[Listed records]
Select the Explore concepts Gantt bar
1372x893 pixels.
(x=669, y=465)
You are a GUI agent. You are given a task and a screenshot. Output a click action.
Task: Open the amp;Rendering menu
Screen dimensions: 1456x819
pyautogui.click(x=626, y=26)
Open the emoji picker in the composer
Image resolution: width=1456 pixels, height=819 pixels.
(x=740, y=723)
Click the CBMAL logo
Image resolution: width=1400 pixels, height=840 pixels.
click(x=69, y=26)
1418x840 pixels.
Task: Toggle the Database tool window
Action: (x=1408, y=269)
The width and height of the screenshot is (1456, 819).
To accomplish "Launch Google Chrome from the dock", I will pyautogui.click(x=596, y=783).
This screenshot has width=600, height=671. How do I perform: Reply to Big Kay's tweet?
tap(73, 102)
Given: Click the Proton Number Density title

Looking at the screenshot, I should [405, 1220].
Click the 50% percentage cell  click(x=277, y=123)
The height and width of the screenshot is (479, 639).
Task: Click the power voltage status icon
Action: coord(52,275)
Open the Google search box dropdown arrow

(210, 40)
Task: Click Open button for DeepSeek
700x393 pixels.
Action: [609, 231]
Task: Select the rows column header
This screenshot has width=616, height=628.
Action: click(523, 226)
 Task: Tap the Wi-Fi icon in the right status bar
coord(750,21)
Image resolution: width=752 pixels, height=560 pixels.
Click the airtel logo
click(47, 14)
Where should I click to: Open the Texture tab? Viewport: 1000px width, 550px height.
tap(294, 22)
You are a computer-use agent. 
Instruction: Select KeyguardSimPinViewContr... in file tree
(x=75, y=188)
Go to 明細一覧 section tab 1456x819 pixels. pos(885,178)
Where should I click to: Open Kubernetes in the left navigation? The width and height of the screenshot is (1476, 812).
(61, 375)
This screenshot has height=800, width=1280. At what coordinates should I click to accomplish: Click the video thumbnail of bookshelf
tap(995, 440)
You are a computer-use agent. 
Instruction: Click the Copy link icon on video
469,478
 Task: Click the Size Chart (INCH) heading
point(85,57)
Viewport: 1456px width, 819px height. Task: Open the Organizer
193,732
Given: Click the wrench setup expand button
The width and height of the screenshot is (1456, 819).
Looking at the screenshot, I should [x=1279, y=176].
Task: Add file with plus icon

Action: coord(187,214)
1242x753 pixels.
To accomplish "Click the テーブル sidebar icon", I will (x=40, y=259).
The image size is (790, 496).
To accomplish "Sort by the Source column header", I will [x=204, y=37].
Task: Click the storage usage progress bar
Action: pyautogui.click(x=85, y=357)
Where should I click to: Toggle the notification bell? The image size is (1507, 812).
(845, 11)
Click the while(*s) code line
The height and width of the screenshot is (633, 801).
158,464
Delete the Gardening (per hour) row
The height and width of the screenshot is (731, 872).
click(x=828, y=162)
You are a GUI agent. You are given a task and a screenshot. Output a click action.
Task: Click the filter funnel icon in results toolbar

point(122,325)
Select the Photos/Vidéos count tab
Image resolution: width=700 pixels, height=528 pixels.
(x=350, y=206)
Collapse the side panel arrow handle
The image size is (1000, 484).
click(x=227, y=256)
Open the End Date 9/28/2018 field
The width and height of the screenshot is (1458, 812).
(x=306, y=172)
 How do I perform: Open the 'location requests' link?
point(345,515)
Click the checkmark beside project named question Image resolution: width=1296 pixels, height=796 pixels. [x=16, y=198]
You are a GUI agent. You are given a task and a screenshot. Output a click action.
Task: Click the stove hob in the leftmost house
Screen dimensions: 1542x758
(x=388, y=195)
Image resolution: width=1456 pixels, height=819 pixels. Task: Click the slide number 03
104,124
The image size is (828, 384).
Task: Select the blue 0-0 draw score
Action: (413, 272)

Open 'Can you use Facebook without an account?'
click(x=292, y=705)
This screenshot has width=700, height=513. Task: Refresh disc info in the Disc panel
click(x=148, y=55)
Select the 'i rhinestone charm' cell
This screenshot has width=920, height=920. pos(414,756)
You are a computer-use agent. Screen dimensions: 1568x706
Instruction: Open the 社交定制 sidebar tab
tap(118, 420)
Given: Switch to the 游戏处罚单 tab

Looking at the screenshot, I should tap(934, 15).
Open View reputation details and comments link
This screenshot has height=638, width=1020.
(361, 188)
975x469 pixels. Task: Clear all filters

[What you need to do] Output the lines from the start through the line containing "(x=740, y=723)" as a Markdown table with two columns, Row and Line, numbering each row and leaving out blank lines.

[Task output]
| Row | Line |
|---|---|
| 1 | Select the Explore concepts Gantt bar |
| 2 | 1372x893 pixels. |
| 3 | (x=669, y=465) |
| 4 | You are a GUI agent. You are given a task and a screenshot. Output a click action. |
| 5 | Task: Open the amp;Rendering menu |
| 6 | Screen dimensions: 1456x819 |
| 7 | pyautogui.click(x=626, y=26) |
| 8 | Open the emoji picker in the composer |
| 9 | Image resolution: width=1456 pixels, height=819 pixels. |
| 10 | (x=740, y=723) |